I’ve now come to realise that the reason why I’m predisposed to anxiety is not that I’m wired wrong, as the aforementioned GP might have had me believe, but quite the contrary. It’s because I’m so alive and alert in my body and mind; creative, passionate and questioning about so many things in life, sensitive on a physical and emotional level. This means that my mind has a tendency to spin at a hundred miles an hour with a million thoughts, sensations, fantasies and ideas. Understandably at times this can make you feel dizzy and overwhelmed, especially in those times when life gets the better of you and you find yourself stuck in a rut of negative thought cycles.

But arguably without these personality traits, would I have the creativity and drive to be an entrepreneur? The inquisitive nature to solo travel the world, and to dive fully into the study of the body and mind? Would I have the desire and passion to share all that I learn along the way and to help people feel, develop and explore their own unique energies?
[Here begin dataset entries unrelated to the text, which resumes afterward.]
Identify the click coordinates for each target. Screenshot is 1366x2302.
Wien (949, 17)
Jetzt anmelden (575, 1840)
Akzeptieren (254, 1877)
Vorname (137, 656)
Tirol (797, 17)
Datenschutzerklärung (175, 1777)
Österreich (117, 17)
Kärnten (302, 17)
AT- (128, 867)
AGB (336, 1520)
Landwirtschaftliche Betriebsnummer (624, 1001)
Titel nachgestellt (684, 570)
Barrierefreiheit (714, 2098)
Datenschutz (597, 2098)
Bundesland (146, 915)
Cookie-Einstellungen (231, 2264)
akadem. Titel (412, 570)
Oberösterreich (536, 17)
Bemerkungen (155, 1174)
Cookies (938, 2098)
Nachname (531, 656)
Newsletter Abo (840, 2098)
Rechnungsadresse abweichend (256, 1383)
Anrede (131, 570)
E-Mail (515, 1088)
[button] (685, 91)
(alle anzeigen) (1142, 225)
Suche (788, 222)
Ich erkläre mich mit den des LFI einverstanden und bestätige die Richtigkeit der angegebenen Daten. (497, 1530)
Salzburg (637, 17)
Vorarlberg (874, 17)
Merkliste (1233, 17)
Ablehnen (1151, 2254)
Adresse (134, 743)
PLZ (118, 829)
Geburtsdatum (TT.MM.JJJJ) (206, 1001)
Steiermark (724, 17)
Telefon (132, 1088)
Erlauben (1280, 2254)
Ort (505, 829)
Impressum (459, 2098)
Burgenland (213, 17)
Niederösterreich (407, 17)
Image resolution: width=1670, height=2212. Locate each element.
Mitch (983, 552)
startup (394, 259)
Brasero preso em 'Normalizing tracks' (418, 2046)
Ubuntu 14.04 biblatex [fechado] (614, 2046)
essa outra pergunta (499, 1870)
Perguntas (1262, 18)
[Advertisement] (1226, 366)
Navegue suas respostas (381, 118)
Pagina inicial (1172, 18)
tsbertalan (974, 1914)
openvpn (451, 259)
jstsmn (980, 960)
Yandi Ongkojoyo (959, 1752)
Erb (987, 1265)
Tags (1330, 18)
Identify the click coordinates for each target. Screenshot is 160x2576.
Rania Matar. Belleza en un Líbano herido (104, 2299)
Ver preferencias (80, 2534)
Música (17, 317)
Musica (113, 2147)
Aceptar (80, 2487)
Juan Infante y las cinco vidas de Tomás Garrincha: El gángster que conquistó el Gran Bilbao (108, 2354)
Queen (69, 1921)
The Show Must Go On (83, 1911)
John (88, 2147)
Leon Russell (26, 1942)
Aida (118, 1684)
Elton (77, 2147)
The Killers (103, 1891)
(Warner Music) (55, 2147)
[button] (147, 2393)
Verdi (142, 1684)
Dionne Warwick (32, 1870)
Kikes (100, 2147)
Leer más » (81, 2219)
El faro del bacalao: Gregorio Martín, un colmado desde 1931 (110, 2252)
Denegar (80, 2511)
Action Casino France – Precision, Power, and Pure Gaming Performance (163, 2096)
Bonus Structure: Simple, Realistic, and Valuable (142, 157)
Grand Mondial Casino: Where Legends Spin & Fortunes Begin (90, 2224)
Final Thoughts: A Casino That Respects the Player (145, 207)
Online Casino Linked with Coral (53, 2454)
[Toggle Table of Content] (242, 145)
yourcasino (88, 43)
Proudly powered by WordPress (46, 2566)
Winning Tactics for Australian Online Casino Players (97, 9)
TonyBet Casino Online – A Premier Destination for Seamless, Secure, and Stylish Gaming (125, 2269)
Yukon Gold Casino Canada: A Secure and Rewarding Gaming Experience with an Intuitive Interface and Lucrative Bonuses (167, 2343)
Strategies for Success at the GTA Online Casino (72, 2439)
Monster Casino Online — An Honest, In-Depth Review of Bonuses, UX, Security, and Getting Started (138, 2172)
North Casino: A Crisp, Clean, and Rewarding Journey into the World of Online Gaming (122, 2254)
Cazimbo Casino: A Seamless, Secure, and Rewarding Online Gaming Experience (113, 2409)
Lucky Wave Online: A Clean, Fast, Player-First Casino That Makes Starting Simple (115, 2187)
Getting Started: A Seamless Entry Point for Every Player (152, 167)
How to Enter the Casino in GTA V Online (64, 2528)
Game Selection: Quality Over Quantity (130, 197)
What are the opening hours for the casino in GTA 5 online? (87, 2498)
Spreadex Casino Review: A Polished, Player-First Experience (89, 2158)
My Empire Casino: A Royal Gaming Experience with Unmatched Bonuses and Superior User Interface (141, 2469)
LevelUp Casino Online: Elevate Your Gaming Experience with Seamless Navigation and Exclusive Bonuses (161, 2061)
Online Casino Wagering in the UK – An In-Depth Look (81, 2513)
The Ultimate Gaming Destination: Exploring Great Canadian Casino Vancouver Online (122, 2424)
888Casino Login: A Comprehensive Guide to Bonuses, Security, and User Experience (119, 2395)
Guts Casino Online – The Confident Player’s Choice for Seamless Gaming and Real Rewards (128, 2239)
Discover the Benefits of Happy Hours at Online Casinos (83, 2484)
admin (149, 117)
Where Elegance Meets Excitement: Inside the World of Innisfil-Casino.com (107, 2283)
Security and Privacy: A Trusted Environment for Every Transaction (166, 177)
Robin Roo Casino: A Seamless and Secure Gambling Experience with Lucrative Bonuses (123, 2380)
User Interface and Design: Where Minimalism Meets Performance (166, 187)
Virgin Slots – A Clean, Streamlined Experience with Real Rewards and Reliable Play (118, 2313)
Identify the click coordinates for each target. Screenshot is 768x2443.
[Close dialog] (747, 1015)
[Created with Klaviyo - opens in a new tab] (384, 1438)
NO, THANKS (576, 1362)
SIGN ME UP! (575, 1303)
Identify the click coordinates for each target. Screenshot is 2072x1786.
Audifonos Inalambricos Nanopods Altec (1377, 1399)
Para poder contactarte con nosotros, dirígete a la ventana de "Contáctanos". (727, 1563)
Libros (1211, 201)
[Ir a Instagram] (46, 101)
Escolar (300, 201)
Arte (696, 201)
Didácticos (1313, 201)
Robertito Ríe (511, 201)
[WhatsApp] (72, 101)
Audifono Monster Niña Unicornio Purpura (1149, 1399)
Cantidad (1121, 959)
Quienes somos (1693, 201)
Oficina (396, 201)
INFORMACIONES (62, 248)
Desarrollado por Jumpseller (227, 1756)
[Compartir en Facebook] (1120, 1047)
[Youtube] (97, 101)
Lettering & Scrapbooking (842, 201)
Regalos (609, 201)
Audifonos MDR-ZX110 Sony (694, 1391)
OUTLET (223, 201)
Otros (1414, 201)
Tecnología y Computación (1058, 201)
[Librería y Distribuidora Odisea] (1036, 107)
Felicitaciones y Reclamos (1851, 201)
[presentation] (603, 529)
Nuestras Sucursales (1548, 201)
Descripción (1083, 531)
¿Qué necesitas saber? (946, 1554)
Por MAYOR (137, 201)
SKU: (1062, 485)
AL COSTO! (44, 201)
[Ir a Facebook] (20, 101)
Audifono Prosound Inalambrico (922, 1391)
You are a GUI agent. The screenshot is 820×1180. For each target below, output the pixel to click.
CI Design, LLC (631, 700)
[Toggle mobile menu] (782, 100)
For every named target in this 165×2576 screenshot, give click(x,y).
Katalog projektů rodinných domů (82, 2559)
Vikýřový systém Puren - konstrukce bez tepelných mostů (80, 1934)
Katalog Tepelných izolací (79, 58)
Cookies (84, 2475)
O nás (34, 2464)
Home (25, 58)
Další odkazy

So arguably it’s not that I need to kill off or totally rewire these facets of my mind that can sometimes trigger anxiety, I just needed to learn how to harness their energy and redirect it, and how to turn the full power switch down to a level that doesn’t burn me out.

My anti-anxiety toolkit

Now life isn’t always smooth running. Sometimes I’m literally shaking everything from the toolkit open on the ground to try to find a way of coping with it. But this is definitely preferable to drugging myself to the point of dulling down the very essence that makes me who I am, as was once alluded to as a remedy. The great news is that my anti-anxiety toolkit is growing ever more expansive by the day: surfing, Yin yoga, breathwork, meditation, mindfulness, Taoism, kicking some imaginary butt at my body combat class, taking care of my gut health, plenty of walks in nature, reading, Chinese Medicine, maintaining open dialogues with those closest to me, loving unconditionally, learning to play the ukulele, Tai Chi, lengths in the pool, accepting boredom…I could go on.

Anxiety might be something that you feel is constantly bubbling underground waiting to spring up and engulf you at any moment, but with a little bit of investigation and experimentation, we can all begin to build our own unique coping toolkit that serves our individual make-ups. Finding peace in a crazy world is no mean feat and takes time and practice. But just don’t go burning off all the crazy hey! Remember that out of chaos comes calm, just as out of darkness comes light. Both are 2 sides to the same story.